O Ricardo da Farmácia “Porfírio”, de máscara há tanto tempo que se o vir sem ela temo não o reconhecer, continuou a rir-se (embora sem se ver) para os clientes habituais que procuraram, em fila indiana, na rua, um simples Brúfen.

A pastelaria “Aloma”, campeã de vendas do melhor pastel de nata de Lisboa, agarrou-se ao “pão nosso”. Foi a reinvenção encontrada para manter-se à tona de água sem os magotes de turistas e “outsiders” do bairro que ali desaguam para comprar meia ou uma dúzia do pastel que se internacionalizou com a anterior crise.

Mais a norte, a papelaria do “Sonho da Teresa”, valeu-se da clientela fixa que ali compra o jornal e o tabaco. Esse mesma fidelização que parece ter abandonado a raspadinha (que tal como o Euromilhões, Placard, que só tem a Liga Bielorrussa, caiu a pique).

E, na “Padaria da Esquina”, as meninas de máscara e luvas não tiveram mãos a medir para as encomendas de pão. Daqueles, caros e bons.

Mas muita coisa parou. Ficou suspensa. Muitos negócios, acima de tudo familiares, ficaram à espera. Muitos dias de ruas vazias. De montras tapadas a anunciar promoções que ficaram por vender e com cartazes a anunciar novos dias.
-=-=-=-=-
> Tarefas propostas:
• 1. Traduza para inglês esta frase do excerto sobre o comércio de bairro em Lisboa: «Muitos negócios, acima de tudo familiares, ficaram à espera.»
• 2. Prossiga a redação do excerto sobre o comércio de bairro em Lisboa a partir do ponto em que termina.
O material apresentado em seguida não tem qualquer relação com o texto.

> Dados para análise:
-=-=-=-=-
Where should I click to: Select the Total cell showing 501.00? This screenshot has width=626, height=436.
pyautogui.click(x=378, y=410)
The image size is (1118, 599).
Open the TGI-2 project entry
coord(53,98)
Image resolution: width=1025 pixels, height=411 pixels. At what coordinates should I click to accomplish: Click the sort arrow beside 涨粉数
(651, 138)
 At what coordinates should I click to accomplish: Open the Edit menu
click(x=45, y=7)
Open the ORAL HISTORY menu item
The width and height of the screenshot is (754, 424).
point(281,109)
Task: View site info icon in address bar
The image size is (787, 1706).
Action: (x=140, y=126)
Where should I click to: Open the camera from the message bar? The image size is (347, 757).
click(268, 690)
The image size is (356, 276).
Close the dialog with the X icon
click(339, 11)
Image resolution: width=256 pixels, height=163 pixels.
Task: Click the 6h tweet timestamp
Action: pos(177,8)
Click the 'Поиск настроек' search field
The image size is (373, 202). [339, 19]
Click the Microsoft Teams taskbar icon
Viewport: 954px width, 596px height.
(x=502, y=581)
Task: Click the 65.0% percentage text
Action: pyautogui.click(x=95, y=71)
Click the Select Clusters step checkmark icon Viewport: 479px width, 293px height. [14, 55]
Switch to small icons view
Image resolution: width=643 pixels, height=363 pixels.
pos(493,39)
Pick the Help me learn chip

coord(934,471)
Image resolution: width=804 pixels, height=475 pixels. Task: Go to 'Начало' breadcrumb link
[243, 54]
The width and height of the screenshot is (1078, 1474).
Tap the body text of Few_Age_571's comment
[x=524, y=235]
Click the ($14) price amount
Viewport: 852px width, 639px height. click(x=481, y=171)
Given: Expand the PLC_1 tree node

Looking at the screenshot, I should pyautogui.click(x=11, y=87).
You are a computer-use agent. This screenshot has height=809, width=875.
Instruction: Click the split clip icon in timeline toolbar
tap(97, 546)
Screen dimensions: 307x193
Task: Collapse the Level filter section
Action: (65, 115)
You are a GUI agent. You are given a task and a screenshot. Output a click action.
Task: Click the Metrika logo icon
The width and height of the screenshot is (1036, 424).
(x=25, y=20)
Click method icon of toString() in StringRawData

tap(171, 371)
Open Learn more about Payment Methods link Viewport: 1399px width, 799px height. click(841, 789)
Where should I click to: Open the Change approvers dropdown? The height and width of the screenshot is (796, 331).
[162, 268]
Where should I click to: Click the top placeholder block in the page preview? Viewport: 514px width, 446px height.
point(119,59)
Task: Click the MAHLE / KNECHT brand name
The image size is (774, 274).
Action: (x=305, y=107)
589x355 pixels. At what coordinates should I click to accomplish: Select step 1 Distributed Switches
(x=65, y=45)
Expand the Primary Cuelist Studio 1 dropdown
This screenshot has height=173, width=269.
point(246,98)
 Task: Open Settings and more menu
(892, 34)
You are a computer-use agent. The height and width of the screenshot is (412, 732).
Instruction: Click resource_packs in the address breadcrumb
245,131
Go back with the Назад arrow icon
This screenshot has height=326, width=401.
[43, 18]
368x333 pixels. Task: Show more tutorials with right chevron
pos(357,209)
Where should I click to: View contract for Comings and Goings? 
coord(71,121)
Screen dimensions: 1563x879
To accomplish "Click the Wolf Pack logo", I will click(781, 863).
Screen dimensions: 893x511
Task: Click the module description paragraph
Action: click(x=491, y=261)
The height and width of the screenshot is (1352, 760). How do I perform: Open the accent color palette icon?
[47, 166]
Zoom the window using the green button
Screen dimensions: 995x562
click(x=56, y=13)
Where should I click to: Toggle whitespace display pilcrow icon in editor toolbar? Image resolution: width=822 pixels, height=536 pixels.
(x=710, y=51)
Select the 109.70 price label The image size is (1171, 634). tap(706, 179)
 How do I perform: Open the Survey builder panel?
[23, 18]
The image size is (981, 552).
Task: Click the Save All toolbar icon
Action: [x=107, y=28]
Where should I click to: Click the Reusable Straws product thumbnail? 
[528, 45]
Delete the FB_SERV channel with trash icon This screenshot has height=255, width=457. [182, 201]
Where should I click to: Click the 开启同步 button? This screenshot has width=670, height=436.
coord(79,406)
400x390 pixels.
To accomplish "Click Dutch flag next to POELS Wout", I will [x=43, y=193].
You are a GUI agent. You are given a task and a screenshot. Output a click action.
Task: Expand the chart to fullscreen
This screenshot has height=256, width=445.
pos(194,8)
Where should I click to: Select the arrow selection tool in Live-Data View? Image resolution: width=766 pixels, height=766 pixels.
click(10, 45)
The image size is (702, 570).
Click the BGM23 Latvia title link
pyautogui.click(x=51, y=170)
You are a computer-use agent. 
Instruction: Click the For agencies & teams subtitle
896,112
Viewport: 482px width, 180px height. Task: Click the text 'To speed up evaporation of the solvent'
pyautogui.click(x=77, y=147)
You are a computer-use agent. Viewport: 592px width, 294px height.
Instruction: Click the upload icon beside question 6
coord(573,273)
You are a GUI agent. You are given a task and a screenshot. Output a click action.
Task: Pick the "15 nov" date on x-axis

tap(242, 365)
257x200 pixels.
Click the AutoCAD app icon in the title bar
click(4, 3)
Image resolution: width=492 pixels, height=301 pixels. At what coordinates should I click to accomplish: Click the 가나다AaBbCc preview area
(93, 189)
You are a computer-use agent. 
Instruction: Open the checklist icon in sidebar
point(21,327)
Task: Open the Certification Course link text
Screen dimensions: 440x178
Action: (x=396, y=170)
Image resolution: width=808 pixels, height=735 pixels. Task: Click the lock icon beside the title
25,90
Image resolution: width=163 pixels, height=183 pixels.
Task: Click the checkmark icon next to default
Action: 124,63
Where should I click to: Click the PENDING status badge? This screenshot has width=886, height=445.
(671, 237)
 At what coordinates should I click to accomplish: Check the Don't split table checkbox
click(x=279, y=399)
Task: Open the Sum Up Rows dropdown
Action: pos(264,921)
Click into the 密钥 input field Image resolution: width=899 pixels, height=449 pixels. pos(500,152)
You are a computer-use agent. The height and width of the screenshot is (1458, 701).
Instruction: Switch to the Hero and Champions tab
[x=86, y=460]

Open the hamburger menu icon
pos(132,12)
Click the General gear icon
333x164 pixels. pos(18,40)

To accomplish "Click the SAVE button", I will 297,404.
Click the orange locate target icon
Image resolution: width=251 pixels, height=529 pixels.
-=-=-=-=-
> Respostas às tarefas:
• 1. Many businesses, above all family-run ones, were left waiting.

• 2.
Durante essas milhares de horas, as mesas dos variadíssimos restaurantes não tiveram marcação. Dias a fim em que o eletricista não vendeu tomadas. O sapateiro não engraxou. A lavandaria que, embora de portas abertas viu pouca gente entrar. Há tempo para por a roupa a lavar e a secar. Ou a drogaria, que se manteve com ligação para a rua, mas que tem, na porta dos fundos, a especulação imobiliária como rosto da outra luta pela sobrevivência. E é já seguir.

Esta aldeia dentro da cidade, prepara-se, agora, tal como qualquer rua em Portugal, para o regresso a um mundo novo. Não à normalidade, porque não sabemos que anormalidade estará à nossa espera a partir de 3 de maio.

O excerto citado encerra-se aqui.